Relationships can be a lot of things: wonderful, terrible, enriching, stressful. Sometimes all at once.
These terms surely apply to the CISO and CIO relationship within organizations.
And there are major shifts occurring in this CIO-CISO intersection right now.
I recently interviewed IT research powerhouse Larry Ponemon during a SecureWorld cybersecurity conference and he quickly rattled off five changes that he's seeing.
Role of the CISO changing: Top 5 changes now
- There are more CISOs than ever before: "Many companies that had Information Security Managers, or titles like that, now have created a CISO position."
- CISO prominence continues to grow: "One of the big changes we're seeing is that CISOs are moving up and becoming true C-level executives."
- Many CISOs are now from non-technical backgrounds: "The most prominent CISOs have a good technical foundation but often have business backgrounds, an MBA, and the skills needed to communicate with other C-level executives and the board."
- CISOs are shifting into a coaching role: "Lines of business are taking on more responsibility for the risk, and so we're seeing more CISOs go from holding all the risk to becoming more like a coach, helping all lines of business to understand the things that need to be done to ensure cybersecurity."
- CISOs are feeling increased pressure: "New pressures on the CISO include the need to provide assurance and/or full disclosure on compliance issues, especially with major new requirements like GDPR and tough state laws like those in New York. We may see these types of regulations spread."
More changes: CISO vs. CIO
Just like CISOs, CIOs have been undergoing role changes driven by the need for new technology, increased security, and the demands of the business.
And according to a great read in I-CIO on "The changing relationship between the CIO and CISO," the two roles are starting to work well together more than ever before.

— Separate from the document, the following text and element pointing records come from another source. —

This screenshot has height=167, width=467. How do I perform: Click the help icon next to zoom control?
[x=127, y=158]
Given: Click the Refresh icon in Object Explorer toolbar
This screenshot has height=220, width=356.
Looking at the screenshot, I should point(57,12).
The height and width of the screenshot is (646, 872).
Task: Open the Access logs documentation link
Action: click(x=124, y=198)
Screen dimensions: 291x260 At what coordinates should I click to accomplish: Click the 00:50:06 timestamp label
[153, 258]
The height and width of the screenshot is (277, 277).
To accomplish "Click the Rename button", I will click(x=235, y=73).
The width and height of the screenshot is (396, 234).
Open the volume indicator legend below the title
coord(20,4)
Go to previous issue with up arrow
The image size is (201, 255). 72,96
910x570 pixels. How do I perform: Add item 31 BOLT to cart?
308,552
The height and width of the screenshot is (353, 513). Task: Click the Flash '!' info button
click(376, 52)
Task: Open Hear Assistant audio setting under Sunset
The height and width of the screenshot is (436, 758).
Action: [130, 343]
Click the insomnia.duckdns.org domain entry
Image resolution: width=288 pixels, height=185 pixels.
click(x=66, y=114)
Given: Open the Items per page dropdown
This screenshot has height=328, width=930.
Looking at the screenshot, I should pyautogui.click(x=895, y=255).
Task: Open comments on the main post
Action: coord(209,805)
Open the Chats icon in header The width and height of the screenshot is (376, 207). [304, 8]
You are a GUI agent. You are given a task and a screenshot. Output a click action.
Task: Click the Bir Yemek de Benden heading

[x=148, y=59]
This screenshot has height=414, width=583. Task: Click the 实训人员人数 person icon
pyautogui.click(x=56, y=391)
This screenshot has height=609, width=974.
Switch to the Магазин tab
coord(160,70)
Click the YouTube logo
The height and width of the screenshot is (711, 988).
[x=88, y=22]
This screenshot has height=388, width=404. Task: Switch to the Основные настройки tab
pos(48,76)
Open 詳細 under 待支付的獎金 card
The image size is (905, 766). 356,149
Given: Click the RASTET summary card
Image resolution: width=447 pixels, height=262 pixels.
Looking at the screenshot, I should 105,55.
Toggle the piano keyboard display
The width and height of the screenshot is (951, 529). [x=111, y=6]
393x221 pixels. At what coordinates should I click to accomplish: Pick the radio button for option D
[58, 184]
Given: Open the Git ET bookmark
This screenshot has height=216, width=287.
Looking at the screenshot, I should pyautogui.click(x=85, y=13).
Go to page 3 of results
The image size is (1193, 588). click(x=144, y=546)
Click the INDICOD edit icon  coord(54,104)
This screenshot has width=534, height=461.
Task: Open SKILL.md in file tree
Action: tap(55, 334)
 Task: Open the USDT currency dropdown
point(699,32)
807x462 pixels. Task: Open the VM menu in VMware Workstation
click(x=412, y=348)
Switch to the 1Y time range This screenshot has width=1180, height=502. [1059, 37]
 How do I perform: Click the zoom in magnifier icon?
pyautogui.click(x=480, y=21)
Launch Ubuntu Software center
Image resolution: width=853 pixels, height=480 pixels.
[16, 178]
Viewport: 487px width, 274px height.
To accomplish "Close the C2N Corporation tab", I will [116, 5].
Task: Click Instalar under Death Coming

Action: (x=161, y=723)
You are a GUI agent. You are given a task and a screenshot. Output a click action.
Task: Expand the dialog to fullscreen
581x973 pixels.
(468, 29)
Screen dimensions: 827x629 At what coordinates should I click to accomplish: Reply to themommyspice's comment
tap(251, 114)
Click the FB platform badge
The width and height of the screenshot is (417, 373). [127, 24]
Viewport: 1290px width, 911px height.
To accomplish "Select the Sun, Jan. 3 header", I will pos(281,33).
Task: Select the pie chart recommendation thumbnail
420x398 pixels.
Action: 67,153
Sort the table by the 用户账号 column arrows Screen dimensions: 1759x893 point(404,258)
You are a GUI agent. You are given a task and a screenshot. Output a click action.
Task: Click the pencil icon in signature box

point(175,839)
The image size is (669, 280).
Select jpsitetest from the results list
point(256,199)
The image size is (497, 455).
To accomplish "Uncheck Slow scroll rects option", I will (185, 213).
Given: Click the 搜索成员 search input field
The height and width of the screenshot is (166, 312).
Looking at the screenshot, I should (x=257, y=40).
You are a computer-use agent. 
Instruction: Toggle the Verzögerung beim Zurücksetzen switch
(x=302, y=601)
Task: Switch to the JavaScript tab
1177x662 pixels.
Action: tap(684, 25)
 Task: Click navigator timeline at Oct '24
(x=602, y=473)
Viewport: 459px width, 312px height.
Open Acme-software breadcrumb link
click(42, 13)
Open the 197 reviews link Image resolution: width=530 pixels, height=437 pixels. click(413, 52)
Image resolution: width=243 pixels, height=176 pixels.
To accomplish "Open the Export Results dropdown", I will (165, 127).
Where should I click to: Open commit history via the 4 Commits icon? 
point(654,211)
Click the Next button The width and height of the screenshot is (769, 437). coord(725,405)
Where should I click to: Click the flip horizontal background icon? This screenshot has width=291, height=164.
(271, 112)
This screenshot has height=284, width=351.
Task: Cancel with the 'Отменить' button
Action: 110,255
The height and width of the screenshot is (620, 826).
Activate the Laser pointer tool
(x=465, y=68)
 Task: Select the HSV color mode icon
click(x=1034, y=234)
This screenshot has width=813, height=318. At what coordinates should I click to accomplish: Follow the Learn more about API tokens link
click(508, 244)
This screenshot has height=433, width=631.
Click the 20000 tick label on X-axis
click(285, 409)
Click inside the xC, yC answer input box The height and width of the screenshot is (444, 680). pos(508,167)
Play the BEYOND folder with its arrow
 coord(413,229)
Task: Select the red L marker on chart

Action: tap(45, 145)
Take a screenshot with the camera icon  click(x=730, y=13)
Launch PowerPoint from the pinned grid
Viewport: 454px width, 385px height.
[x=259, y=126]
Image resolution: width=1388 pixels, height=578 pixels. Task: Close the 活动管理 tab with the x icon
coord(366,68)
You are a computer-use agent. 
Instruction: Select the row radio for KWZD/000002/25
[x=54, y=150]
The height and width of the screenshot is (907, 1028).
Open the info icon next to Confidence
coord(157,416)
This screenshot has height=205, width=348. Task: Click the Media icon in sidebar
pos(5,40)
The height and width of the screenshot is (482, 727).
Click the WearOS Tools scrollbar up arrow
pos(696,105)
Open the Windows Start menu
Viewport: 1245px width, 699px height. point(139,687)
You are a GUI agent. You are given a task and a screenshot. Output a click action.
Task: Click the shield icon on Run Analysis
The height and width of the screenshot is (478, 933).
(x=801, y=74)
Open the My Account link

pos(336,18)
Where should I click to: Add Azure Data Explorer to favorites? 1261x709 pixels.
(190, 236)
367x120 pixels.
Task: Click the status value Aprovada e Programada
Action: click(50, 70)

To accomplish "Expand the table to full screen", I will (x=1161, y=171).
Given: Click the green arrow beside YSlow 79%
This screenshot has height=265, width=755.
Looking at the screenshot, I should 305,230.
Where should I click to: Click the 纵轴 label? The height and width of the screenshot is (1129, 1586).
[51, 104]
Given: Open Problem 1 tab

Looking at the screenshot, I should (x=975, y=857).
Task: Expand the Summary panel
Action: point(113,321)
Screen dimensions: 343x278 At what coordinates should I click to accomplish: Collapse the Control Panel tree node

“As information security has increased in importance, the roles of the CISO and CIO have certainly become more collaborative. Now, both execs tend to be pulling together towards the same goals of accessibility, security and organizational resilience.”
And the article makes the case that a new reporting structure is emerging as we head into 2018. “Security is becoming a strategic aspect of the enterprise, and in a digital world is only growing in importance,” argues UNIQA CIO Alexander Bockelmann. “So CISOs should report to the board level.”
Do you agree that CIOs and CISOs are working together more collaboratively than ever before? And to whom should CISOs report?